García told police that one of the robbers carried a metal pipe about 3 feet long and an inch and a half in diameter.
“Give me your purse,” he demanded.
“Give him your purse, ma’am,” his accomplice told García.
She told them she would give them her purse but that it was in her car.
“Ms. García told me she was scared to turn her back to the male [carrying the metal pipe] because she felt like the male was going to hit her with the pipe,” a police report states. “Ms. García then walked to the driver’s side door of her vehicle, quickly got in and locked the door. Ms. García told me all she could think about was creating a barrier between her and the male with the pipe.”
García said everything happened quickly.
“As we were talking, I guess I was making my way closer to the car door,” she said. “I really can’t tell you because it happened so fast, but I did say twice, in different ways, ‘I’m going to give you my purse.’ In a calm way, ‘You’re going to get my purse.’ I wanted to make it very clear that that was going to happen, and I just took my opening to get in the car and immediately lock the door.”

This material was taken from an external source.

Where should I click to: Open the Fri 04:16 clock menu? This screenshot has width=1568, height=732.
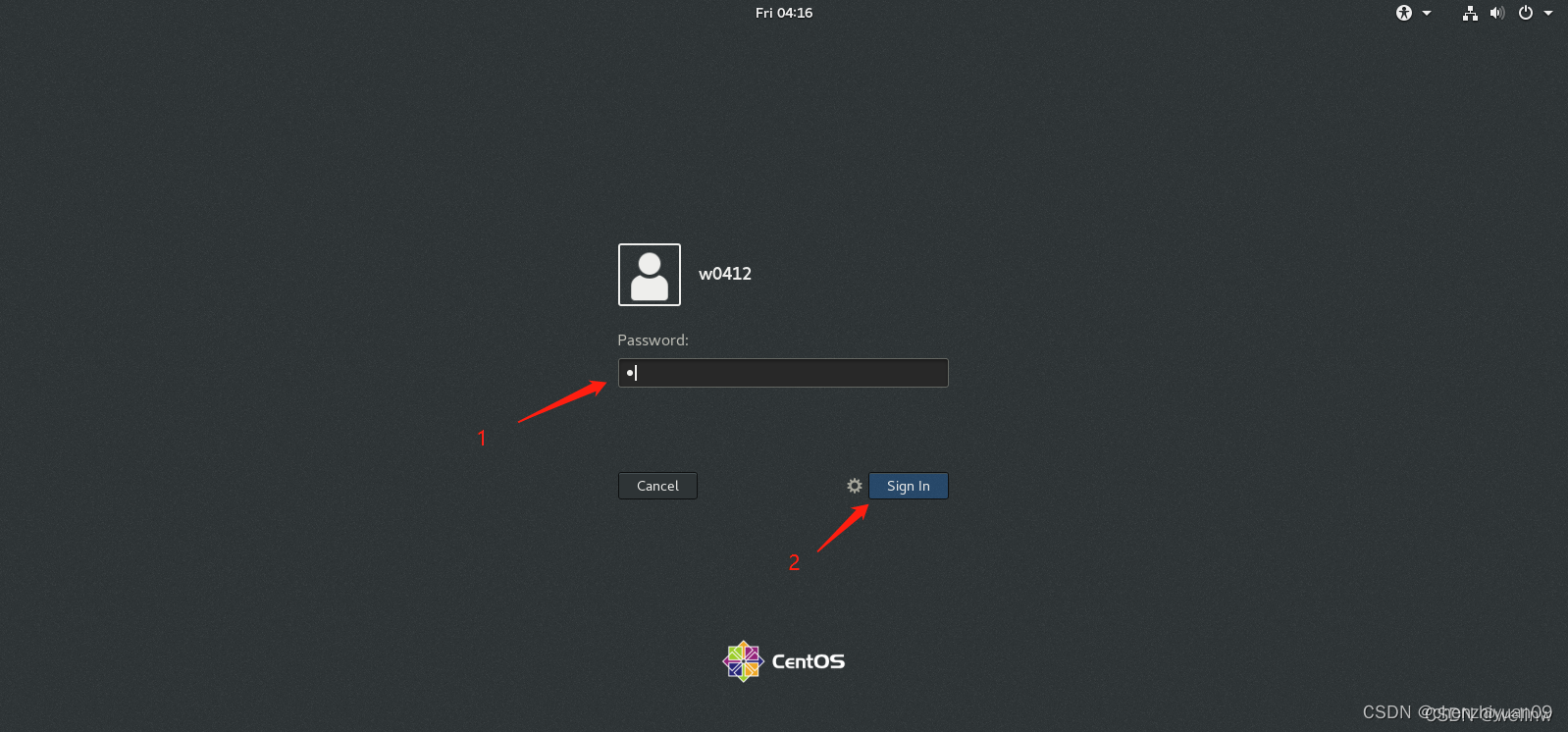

Once García was in the vehicle, she turned on the engine and activated the hazard lights. She also began honking her horn and backed out of the parking space, police said.
That’s when the robbers ran away.
García said she probably would’ve given up her purse had she had it when the robbers approached her.
“I think every situation is unique,” she said. “For me to get my purse, I would have had to turn my back on someone with a weapon. My instincts told me that would not be a safe thing to do.… As much as a person can remain calm and try to use common sense, I don’t think there’s any one strategy that’s going to work in every situation.”
But García said it’s important to have a plan and “an idea in place of how to respond,” which points back to the importance of training to evade shooters and other dangerous situations in the school district.
“The more these things are automatic — heaven forbid you’re ever in a situation — your response is fairly automatic,” she said.